# [What you need to do]
Copy out every line of the data below, word for word, with nothing changed.

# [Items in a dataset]
** BEGIN **
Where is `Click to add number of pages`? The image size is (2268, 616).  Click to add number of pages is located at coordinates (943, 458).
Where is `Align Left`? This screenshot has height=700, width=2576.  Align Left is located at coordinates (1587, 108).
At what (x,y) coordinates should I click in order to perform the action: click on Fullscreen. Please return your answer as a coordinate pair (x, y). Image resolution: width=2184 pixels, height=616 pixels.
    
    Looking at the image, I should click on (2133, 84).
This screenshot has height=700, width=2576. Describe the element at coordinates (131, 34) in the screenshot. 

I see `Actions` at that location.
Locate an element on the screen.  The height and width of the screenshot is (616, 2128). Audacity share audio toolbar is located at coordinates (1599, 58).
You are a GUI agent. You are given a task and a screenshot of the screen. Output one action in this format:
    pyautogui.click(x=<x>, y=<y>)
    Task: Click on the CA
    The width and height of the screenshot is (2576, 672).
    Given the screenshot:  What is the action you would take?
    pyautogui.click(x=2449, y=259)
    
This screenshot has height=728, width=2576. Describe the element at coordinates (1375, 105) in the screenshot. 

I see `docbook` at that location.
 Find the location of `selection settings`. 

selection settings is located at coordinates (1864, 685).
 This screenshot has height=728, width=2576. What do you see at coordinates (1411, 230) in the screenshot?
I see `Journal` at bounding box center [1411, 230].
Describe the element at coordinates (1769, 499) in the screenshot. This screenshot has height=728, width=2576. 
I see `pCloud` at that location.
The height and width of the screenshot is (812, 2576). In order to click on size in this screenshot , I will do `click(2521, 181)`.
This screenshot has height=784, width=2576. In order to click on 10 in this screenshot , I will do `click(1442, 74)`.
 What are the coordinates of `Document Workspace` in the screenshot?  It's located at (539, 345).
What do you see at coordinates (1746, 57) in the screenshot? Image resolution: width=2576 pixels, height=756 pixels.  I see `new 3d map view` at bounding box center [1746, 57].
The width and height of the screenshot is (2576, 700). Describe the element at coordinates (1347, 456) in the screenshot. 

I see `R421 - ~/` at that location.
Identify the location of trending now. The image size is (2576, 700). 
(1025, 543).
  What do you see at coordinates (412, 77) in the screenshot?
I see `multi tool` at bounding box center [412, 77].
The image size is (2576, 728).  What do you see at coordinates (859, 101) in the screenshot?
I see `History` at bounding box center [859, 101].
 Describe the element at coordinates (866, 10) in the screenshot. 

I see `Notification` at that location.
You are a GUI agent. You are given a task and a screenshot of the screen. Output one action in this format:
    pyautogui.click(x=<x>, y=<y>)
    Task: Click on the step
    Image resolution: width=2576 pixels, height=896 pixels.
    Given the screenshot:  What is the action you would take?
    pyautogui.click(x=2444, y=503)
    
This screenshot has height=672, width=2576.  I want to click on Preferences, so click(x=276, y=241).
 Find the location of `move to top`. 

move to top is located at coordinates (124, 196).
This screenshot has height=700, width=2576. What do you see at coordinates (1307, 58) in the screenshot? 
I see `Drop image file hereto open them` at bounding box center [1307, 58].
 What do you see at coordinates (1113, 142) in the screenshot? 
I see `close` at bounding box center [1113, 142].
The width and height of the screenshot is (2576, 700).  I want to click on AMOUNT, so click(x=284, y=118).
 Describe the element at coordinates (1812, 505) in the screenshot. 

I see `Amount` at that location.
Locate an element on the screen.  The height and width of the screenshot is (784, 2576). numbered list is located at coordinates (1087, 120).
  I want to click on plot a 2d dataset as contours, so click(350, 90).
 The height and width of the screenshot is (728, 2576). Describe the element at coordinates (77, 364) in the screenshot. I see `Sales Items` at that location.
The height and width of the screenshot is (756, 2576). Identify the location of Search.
** END **
# [Written reply]
Where is `Click to add number of pages`? The image size is (2268, 616).  Click to add number of pages is located at coordinates (943, 458).
Where is `Align Left`? This screenshot has height=700, width=2576.  Align Left is located at coordinates (1587, 108).
At what (x,y) coordinates should I click in order to perform the action: click on Fullscreen. Please return your answer as a coordinate pair (x, y). Image resolution: width=2184 pixels, height=616 pixels.
    
    Looking at the image, I should click on (2133, 84).
This screenshot has height=700, width=2576. Describe the element at coordinates (131, 34) in the screenshot. 

I see `Actions` at that location.
Locate an element on the screen.  The height and width of the screenshot is (616, 2128). Audacity share audio toolbar is located at coordinates (1599, 58).
You are a GUI agent. You are given a task and a screenshot of the screen. Output one action in this format:
    pyautogui.click(x=<x>, y=<y>)
    Task: Click on the CA
    The width and height of the screenshot is (2576, 672).
    Given the screenshot:  What is the action you would take?
    pyautogui.click(x=2449, y=259)
    
This screenshot has height=728, width=2576. Describe the element at coordinates (1375, 105) in the screenshot. 

I see `docbook` at that location.
 Find the location of `selection settings`. 

selection settings is located at coordinates (1864, 685).
 This screenshot has height=728, width=2576. What do you see at coordinates (1411, 230) in the screenshot?
I see `Journal` at bounding box center [1411, 230].
Describe the element at coordinates (1769, 499) in the screenshot. This screenshot has height=728, width=2576. 
I see `pCloud` at that location.
The height and width of the screenshot is (812, 2576). In order to click on size in this screenshot , I will do `click(2521, 181)`.
This screenshot has height=784, width=2576. In order to click on 10 in this screenshot , I will do `click(1442, 74)`.
 What are the coordinates of `Document Workspace` in the screenshot?  It's located at (539, 345).
What do you see at coordinates (1746, 57) in the screenshot? Image resolution: width=2576 pixels, height=756 pixels.  I see `new 3d map view` at bounding box center [1746, 57].
The width and height of the screenshot is (2576, 700). Describe the element at coordinates (1347, 456) in the screenshot. 

I see `R421 - ~/` at that location.
Identify the location of trending now. The image size is (2576, 700). 
(1025, 543).
  What do you see at coordinates (412, 77) in the screenshot?
I see `multi tool` at bounding box center [412, 77].
The image size is (2576, 728).  What do you see at coordinates (859, 101) in the screenshot?
I see `History` at bounding box center [859, 101].
 Describe the element at coordinates (866, 10) in the screenshot. 

I see `Notification` at that location.
You are a GUI agent. You are given a task and a screenshot of the screen. Output one action in this format:
    pyautogui.click(x=<x>, y=<y>)
    Task: Click on the step
    Image resolution: width=2576 pixels, height=896 pixels.
    Given the screenshot:  What is the action you would take?
    pyautogui.click(x=2444, y=503)
    
This screenshot has height=672, width=2576.  I want to click on Preferences, so click(x=276, y=241).
 Find the location of `move to top`. 

move to top is located at coordinates (124, 196).
This screenshot has height=700, width=2576. What do you see at coordinates (1307, 58) in the screenshot? 
I see `Drop image file hereto open them` at bounding box center [1307, 58].
 What do you see at coordinates (1113, 142) in the screenshot? 
I see `close` at bounding box center [1113, 142].
The width and height of the screenshot is (2576, 700).  I want to click on AMOUNT, so click(x=284, y=118).
 Describe the element at coordinates (1812, 505) in the screenshot. 

I see `Amount` at that location.
Locate an element on the screen.  The height and width of the screenshot is (784, 2576). numbered list is located at coordinates (1087, 120).
  I want to click on plot a 2d dataset as contours, so click(350, 90).
 The height and width of the screenshot is (728, 2576). Describe the element at coordinates (77, 364) in the screenshot. I see `Sales Items` at that location.
The height and width of the screenshot is (756, 2576). Identify the location of Search.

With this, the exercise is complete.